Top of Record set

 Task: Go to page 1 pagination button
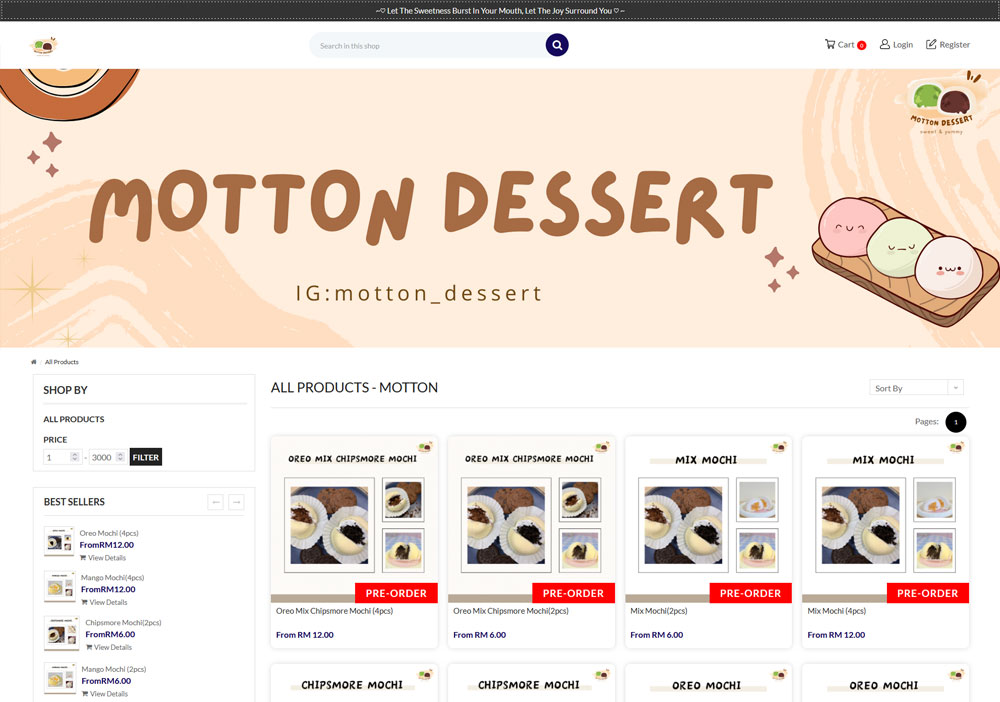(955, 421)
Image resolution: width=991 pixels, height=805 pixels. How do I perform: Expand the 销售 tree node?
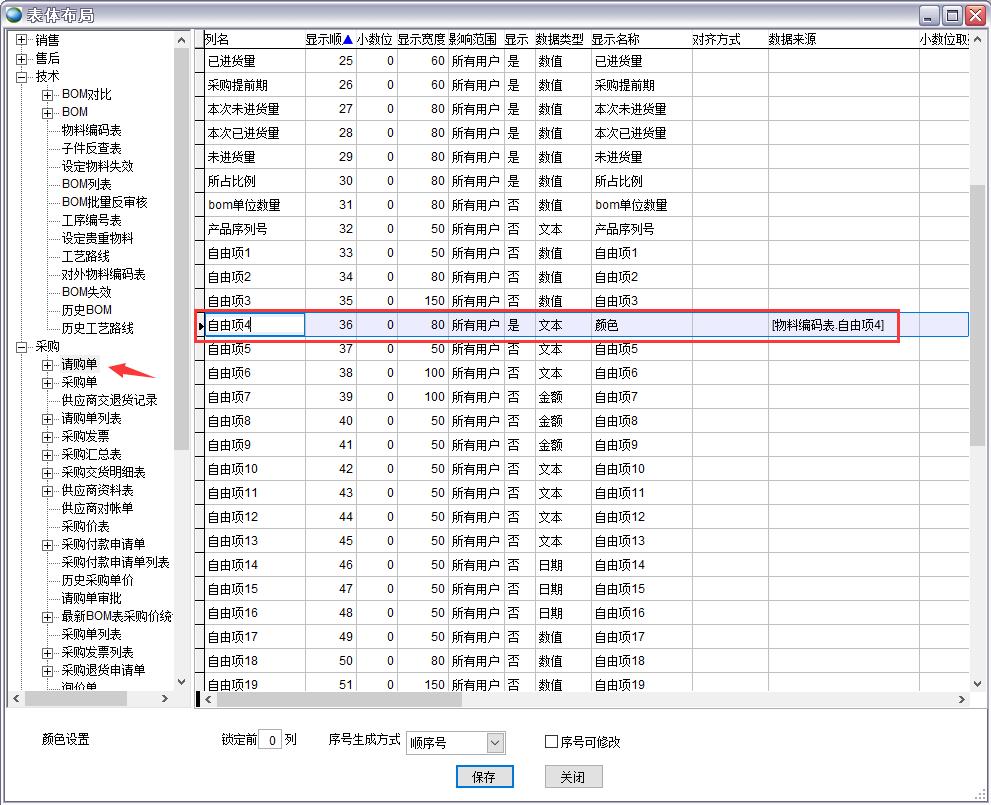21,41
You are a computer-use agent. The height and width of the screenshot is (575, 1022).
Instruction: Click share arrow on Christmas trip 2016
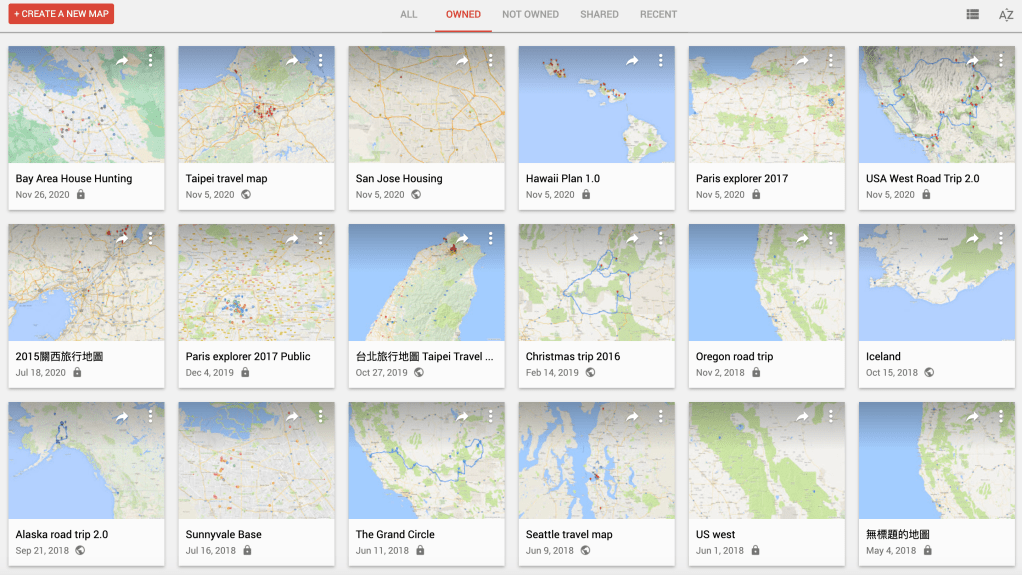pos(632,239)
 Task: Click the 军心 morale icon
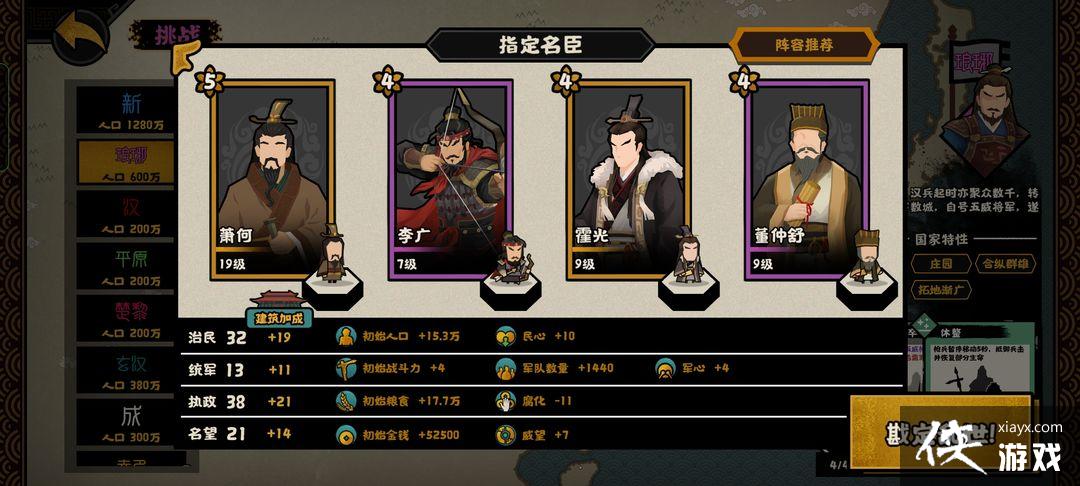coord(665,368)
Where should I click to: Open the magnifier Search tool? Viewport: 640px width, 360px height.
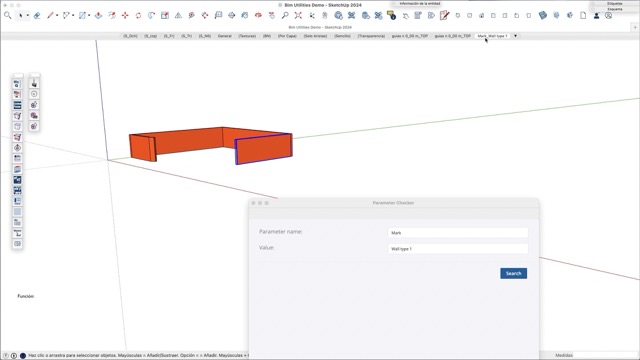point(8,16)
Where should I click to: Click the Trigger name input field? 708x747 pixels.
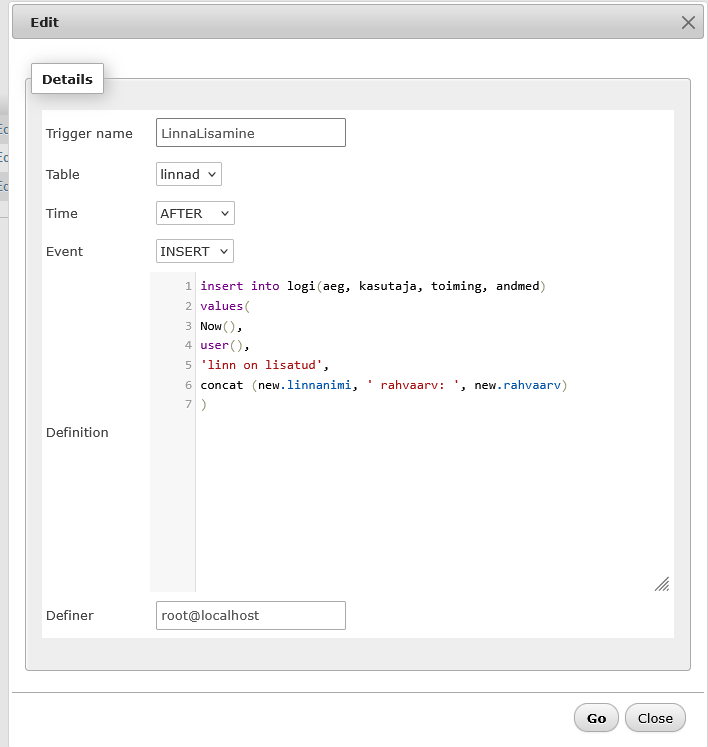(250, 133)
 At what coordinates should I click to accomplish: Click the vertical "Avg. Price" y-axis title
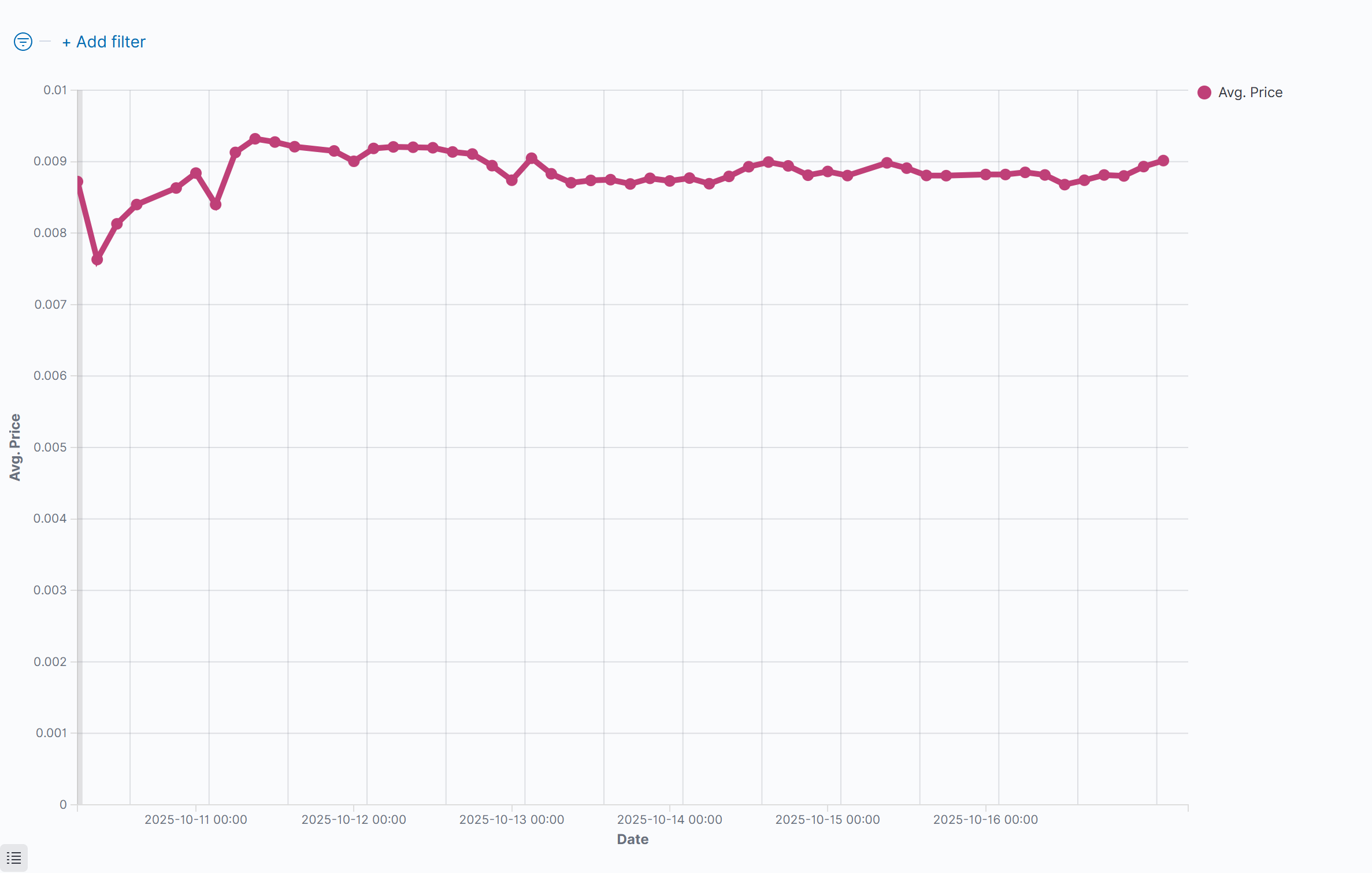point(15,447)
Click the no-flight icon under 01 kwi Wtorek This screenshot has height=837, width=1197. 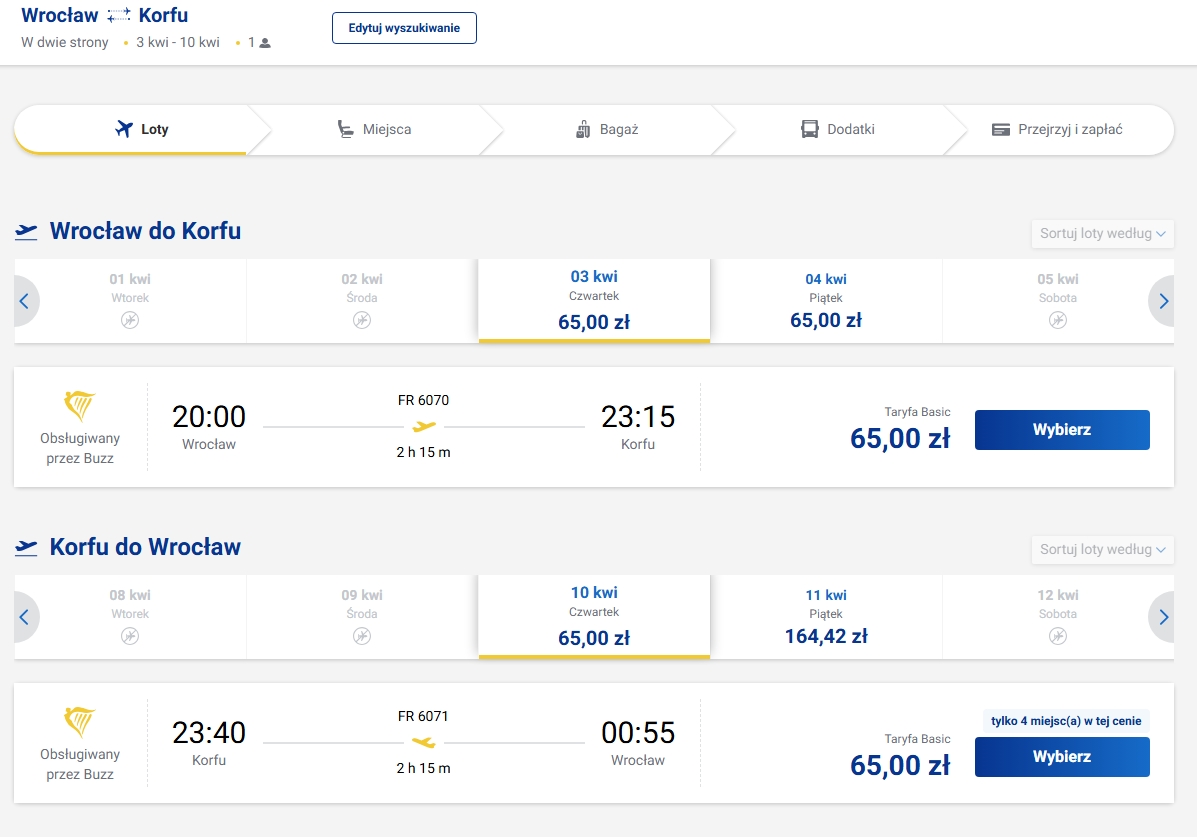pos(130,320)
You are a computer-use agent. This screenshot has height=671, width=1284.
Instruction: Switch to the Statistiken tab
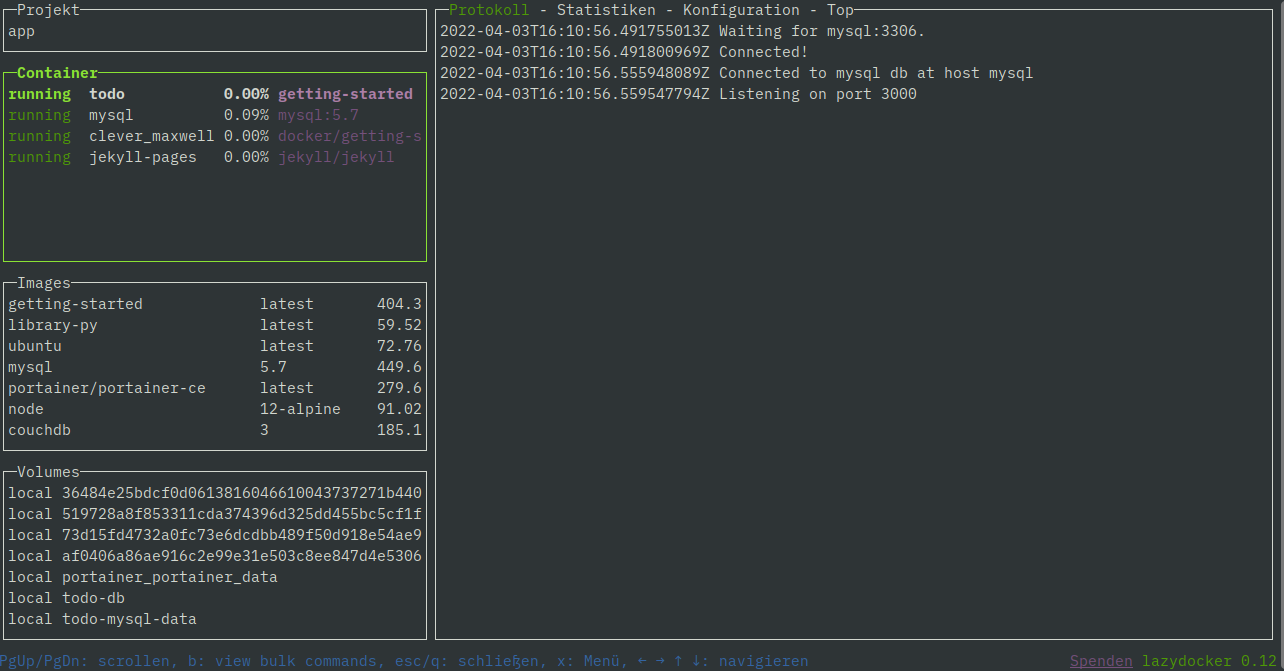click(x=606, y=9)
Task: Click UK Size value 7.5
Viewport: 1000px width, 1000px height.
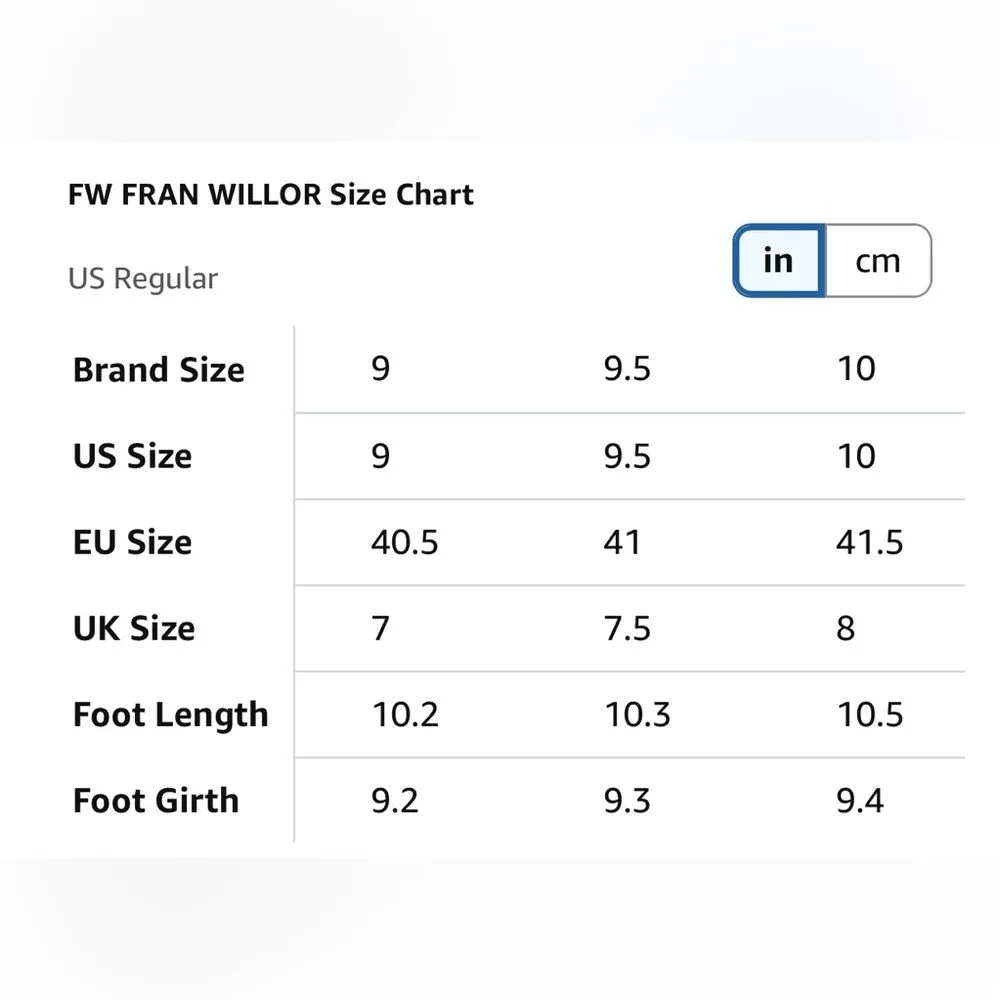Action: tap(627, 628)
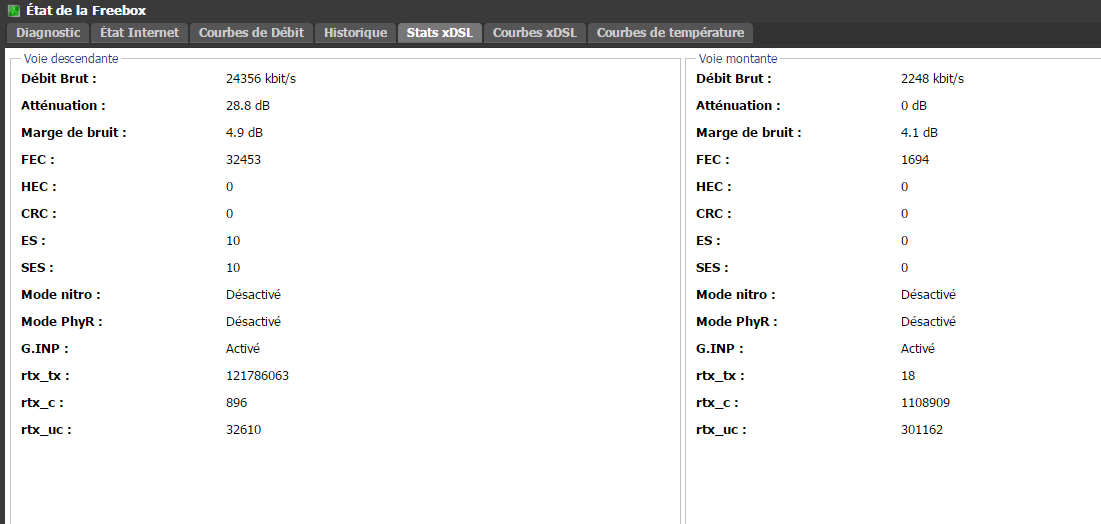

Bottom of Record set

What is being asked:
Your output should be the lines from the one with "Instruction: Switch to the Statistiken tab" through the end of the listing, copied exactly and with the pictures left out.

Answer:
Instruction: Switch to the Statistiken tab
click(x=606, y=9)
Task: Click UK Size value 7.5
Viewport: 1000px width, 1000px height.
Action: tap(627, 628)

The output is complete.